Here is a quick list of my employers:
- Don's Super Value food store - Don owned the franchise. He employed maybe 70 locals and college students. I did cake decorating in the store bakery in my college days.
- Shorewood Village Bakery - This was an upscale, family owned bakery, where I cake decorated after college. They employed about 7 workers. Owners worked along side employees.
- Mullenbach's Fashions - A small custom bridal and ball gowns shop, owned by James Mullenbach. This was my 1st full time job after college where I was one of 7 workers. Little did I know the experience gained there would prove invaluable in my real job years later at Milwaukee Ballet.
- T.A. Chapman's Department Store - Golden Thimble Fabrics. Chapman's was an upscale department store, owned by a very wealthy Milwaukee family. They employed a few hundred people.
- The Snow Goose - a boutique on Jefferson St. where I designed and created custom clothing. I was the only employee. This business went under in less than a year.
- Elna Sewing Machine sales at Mary Lester Fabric Stores. The sewing machine sales area within the store was owned by a sole proprietor. I was one of maybe 3 employees besides the owners. They went under also.
- Milwaukee Ballet Costume Department. Here you might say, that is a non-profit arts job, not a small business. True. But if you look in the back of any program for the list of donors, you see if it were not for the donations and grants of wealthy patrons, the show would not go on. While I was there, the ballet company nearly went under several times.
In the case of dress designer Jim Mullenbach, no one worked harder, or longer hours than he did. Often he worked so late into the night, he would sleep on the cutting table after getting the work ready for the handful of employees for the next day. He knew if he didn't get the work done at night, his workers would have nothing to do the next day. Time is money and no owner can afford to have his employees sit idle while the owner prepares their work.
Most small business owners I know (20 or fewer employees) and the self employed, work long hours and endure times of plenty and famine. Plenty often means so much work that they have to work a 70 hour week. Small business owners hesitate to hire extra help because they don't know if there will be enough future work. That would be the famine--long stretches of little or no work coming in. They deserve the fruits of their labors--profits--without this new threat of higher taxes. ObamaCare taxes heaped another burden on these employers.

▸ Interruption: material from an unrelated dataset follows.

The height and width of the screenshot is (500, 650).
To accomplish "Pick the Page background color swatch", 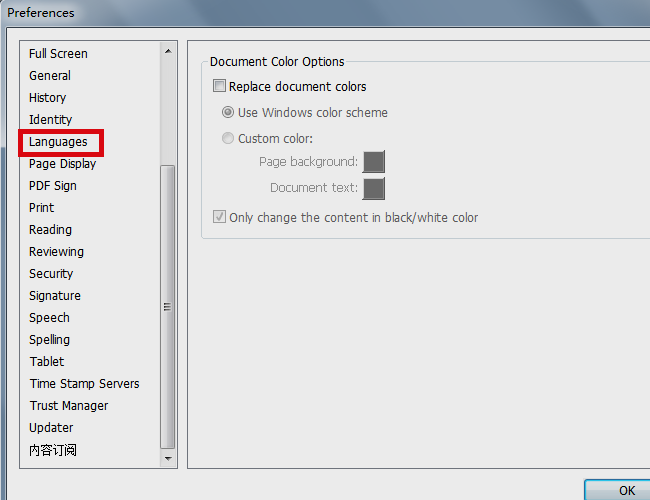I will (374, 162).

Obviously, none of the Liberal/Progressives spouting tax the rich understand the entrepreneur/small business owner and how they struggle to maintain cash flow and payroll. Maybe that is because they have so little private sector work experience.
Why do we care about small businesses? Because they create most of the jobs. The government defines small businesses as 500 or fewer employees. Until the recession and Obama's Stimulus, small businesses employed over half the workers in the U.S., about 60.2 million. Those 20 or fewer employers accounted for 1/3 of those workers--20.6 million. (Stimulus drastically increased the number of government employees--a drain on the economy.) The government Small Business Administration statistics web page tells us:
- Represent 99.7 percent of all employer firms.
- Employ just over half of all private sector employees.
- Pay 44 percent of total U.S. private payroll.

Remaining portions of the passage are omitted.